Faisal Al Yafai writes for The National:


Another terror attack has devastated Turkey. Although it is not yet clear who carried out the attack, the Islamic State has claimed responsibility and the footage of the gunman entering the nightclub certainly suggests he had some military training.

Turkey has paid a significant and continuing price for its involvement in and geographical proximity to the Syrian civil war. No country can accept regular attacks as a “new normal”, but Turkey, with its history of attacks by Kurdish separatists, is particularly unwilling to contemplate such a fate.

In the coming weeks, the Turkish President will look for ways to end this ISIS menace – and he will find, in Vladimir Putin, a willing mentor.

See Syria Analysis: How Turkey Joined Russia — and Left Saudi Arabia Behind

Russia and Turkish relations are getting warmer. Together, they have brokered a ceasefire for Syria that accepts Bashar Al Assad’s position as head of state. But their growing closeness is also hinged on something else.

The Caucasus Dimension

Often overlooked, there is one region that is pulling Turkey, Russia and Iran together. Not Syria, but the northern Caucasus. The southern regional states of Armenia, Azerbaijan and Georgia border all three countries, but the north is part of Russian territory – and home to restive provinces that have violently resisted Moscow’s rule.

This volatile region is wedged between the three countries and it is what happens in that region that has focused the mind of Moscow on the Syrian civil war.

Too often western politicians and media have assumed that Russia is conducting its politics with an eye on rivalling Nato. In fact, in this case, Syria’s civil war and the rise of ISIS is practically a domestic matter.

There are thousands of Chechens fighting with ISIS – perhaps as many as 4,000 – and by all accounts they are formidable fighters. Abu Omar Al Shishani, who served as “minister for war” and was one of ISIL’s highest-ranking fighters until his death last summer, was, as his nom de guerre suggests, a Chechen. Indeed, he once explicitly threatened to return to Russia and exact “revenge”.
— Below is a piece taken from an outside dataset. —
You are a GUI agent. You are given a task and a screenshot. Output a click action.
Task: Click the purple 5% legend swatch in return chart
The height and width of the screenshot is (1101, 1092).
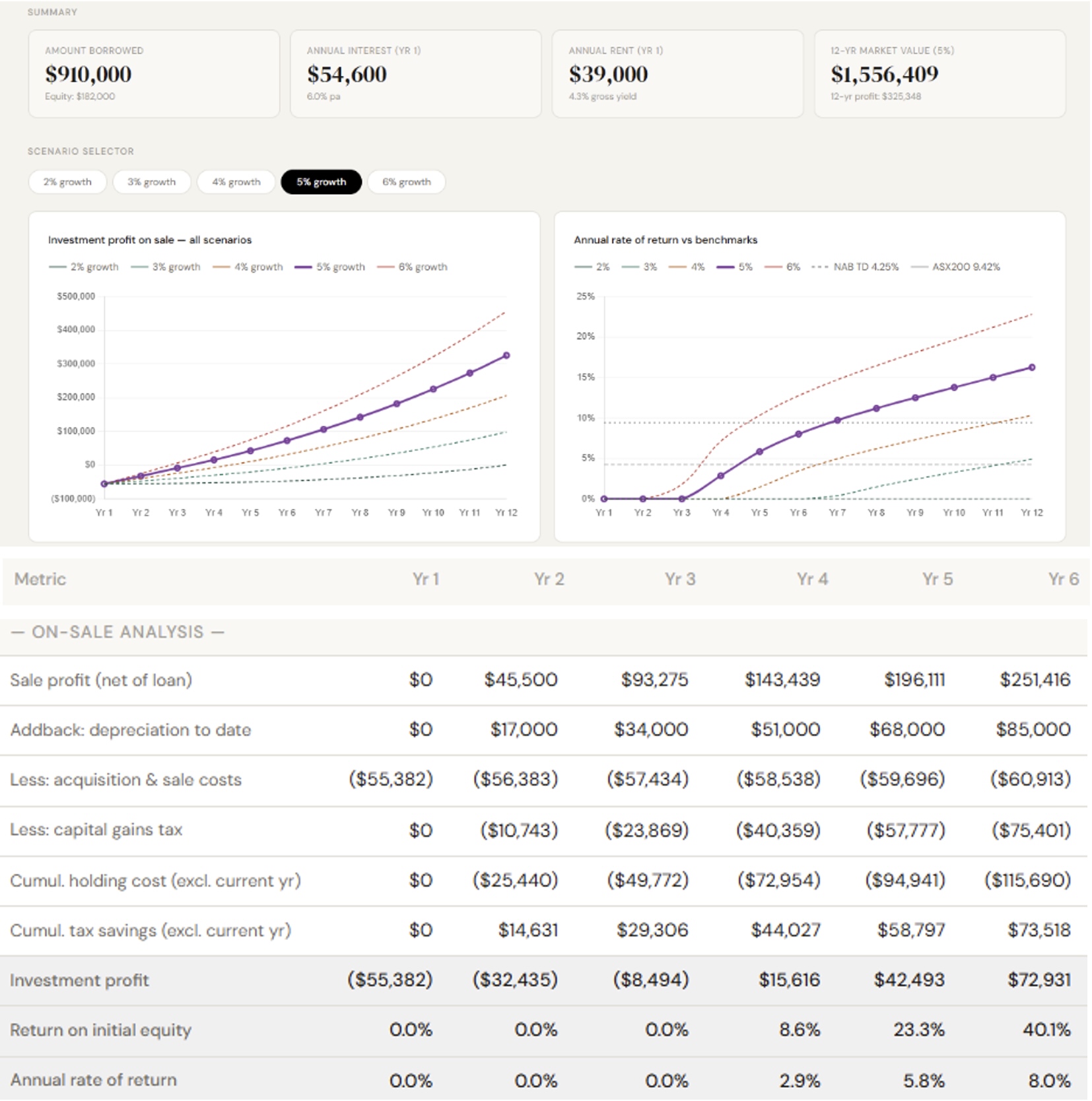click(726, 267)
Mr Putin knows, therefore, that the stability of Russia is intimately tied to the stability of Syria. ISIS fighters have their eyes on the Caucasus. From a political perspective, having one of your enemies fighting a war against another enemy is a policy challenge. Interfere, and you risk provoking the fighters against you. Leave them to fight it out and they may emerge victorious and come after you. Mr Putin appears to have chosen the former option, for very personal reasons.

Russia’s battles with separatist states throughout the Caucasus region has been long. But for Mr Putin, these insurgencies have defined his career. As prime minister and then as president, Mr Putin oversaw the second Chechen war, a series of brutal, scorched-earth battles that eventually pacified the region. More than any other policy of his first term in office, these battles endeared him to large parts of the electorate as a man who could maintain law and order.

It Worked in Chechnya, But in Turkey?

When Turkey searches for an answer to the increased attacks against it, it will find Mr Putin has long experience in putting down an insurgency in a complicated region. But his techniques are more limited: confined mainly to an iron fist. How well that will work in such an interconnected region is yet to be seen.

Because Turkey too has fought a long-running insurgency, this time against the Kurds. But unlike Mr Putin, Turkish president Recep Tayyip Erdogan’s approach to it was more carrot-and-stick – a technique that appeared to finally bear fruit in 2013, when the Kurdistan Workers Party (PKK) announced the end of its armed struggle. Talks broke down and it has since resumed its attacks against the Turkish state but there is little doubt it was the combination of incentives and military action that finally brought the PKK to the table.

Mr Putin offered no such carrot in Chechnya. And herein lies the problem. It is not that Turkey can offer ISIL any version of a deal – anyone who has tracked the militant group knows there can be no negotiation with them.

Rather it is that if a scorched-earth policy against ISIS works, Mr Erdoğan may be tempted to employ the same approach to the Kurdish insurgency – and to other political challenges. But the two scenarios, though both parties have used terrorism, need to be dealt with in different ways. There is still something to talk to the Kurdish rebels about.

More broadly, the challenges Turkey faces cannot all be solved by scorched-earth politics. Mr al-Assad used this approach in Syria and, while it did result in him recapturing Aleppo, it has created many opponents to his rule, some very formidable. Mr Erdogan, already authoritarian minded, clearly finds the certainty of the iron fist compelling. But while a military-first approach to ISIS is the right response, in other political challenges it cannot be the only approach. At times of enormous political stress, Turkey must choose carefully whose advice it heeds.